Docs · Report Bug · Feature Request · Get Help · Watch Demo
GlassFlow is an open-source ETL tool that enables real-time data processing from Kafka to ClickHouse with features like deduplication and temporal joins.
This guide walks you through a local installation using Docker Compose — perfect for development, testing, or trying out GlassFlow on your machine.
- Clone the repository:
git clone https://github.com/glassflow/clickhouse-etl.git
cd clickhouse-etl
- Start the services:
docker compose up
-
Access the web interface at
http://localhost:8080
to configure your pipeline. -
View the logs:
# Follow logs in real-time for all containers
docker compose logs -f
# logs for the backend app
docker compose logs app -f
# logs for the UI
docker compose logs ui -f
GlassFlow can be installed in a variety of environments depending on your use case. Below is a quick overview:
Method | Use Case | Docs Link |
---|---|---|
🐳 Local with Docker Compose | Quick evaluation and local testing | Local Docker Guide |
☁️ AWS EC2 with Docker Compose | Lightweight cloud deployment for testing | AWS EC2 Guide |
☸️ Kubernetes with Helm | Kubernetes deployment | Kubernetes Helm Guide |
ℹ️ Note: The current GlassFlow deployment is not horizontally scalable yet. A new Kubernetes-native, scalable deployment is in development and expected by end of July.

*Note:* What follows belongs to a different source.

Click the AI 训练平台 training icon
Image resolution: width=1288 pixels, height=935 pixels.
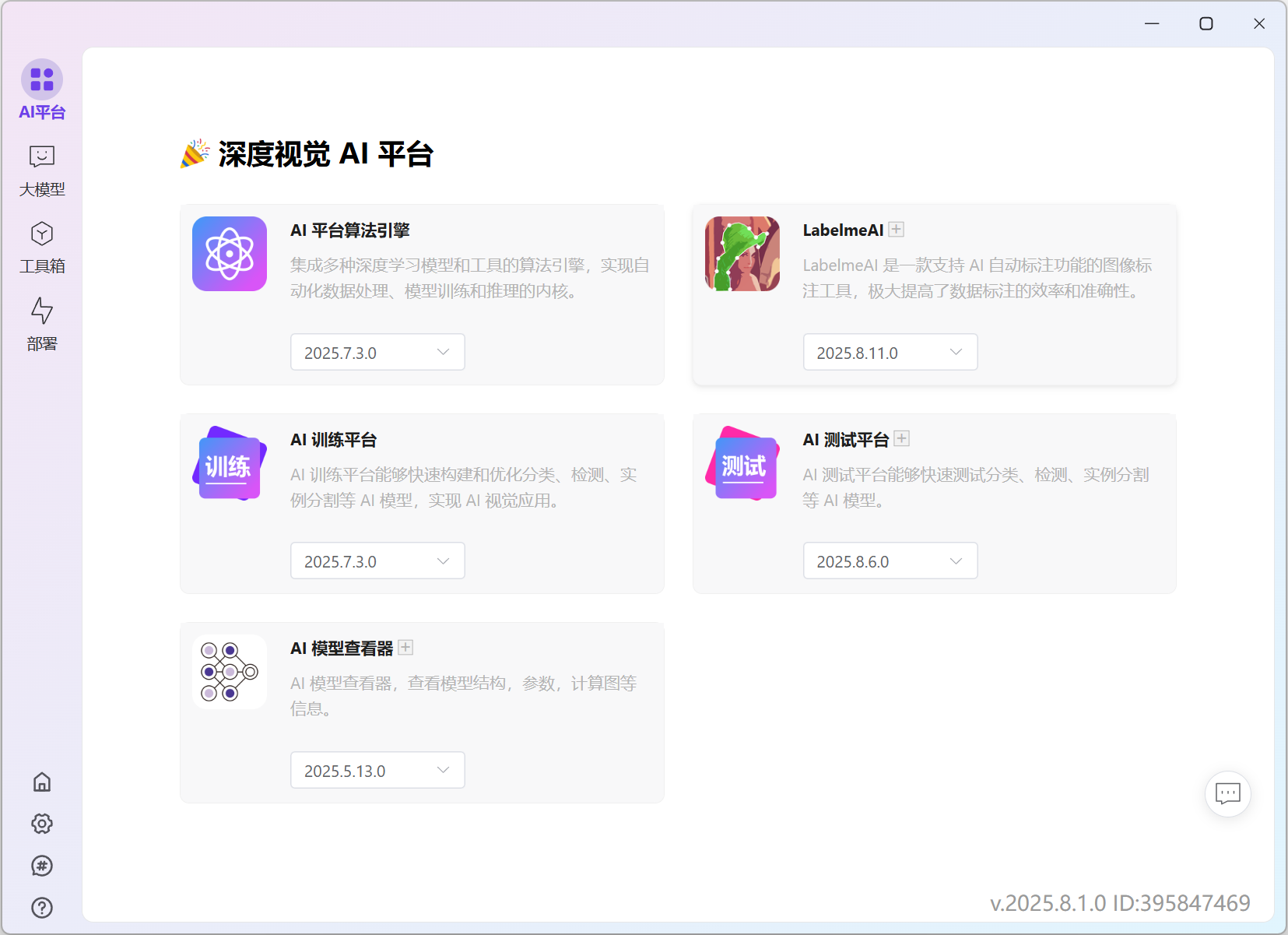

See a working demo of GlassFlow in action at demo.glassflow.dev.
GlassFlow Pipeline showing real-time streaming from Kafka through GlassFlow to ClickHouse
For detailed documentation, visit docs.glassflow.dev. The documentation includes:
- Installation Guide
- Usage Guide
- Pipeline Configuration
- Local Testing
- Architecture
- Load Test Results - Performance benchmarks and test results
Check out our public roadmap to see what's coming next in GlassFlow. We're actively working on new features and improvements based on community feedback.
Want to suggest a feature? We'd love to hear from you! Please use our GitHub Discussions to share your ideas and help shape the future of GlassFlow.
- Real-time data processing from Kafka to ClickHouse
- Deduplication with configurable time windows
- Temporal joins between multiple Kafka topics
- Web-based UI for pipeline management
- Docker-based deployment
- Local development environment
This project is licensed under the Apache License 2.0.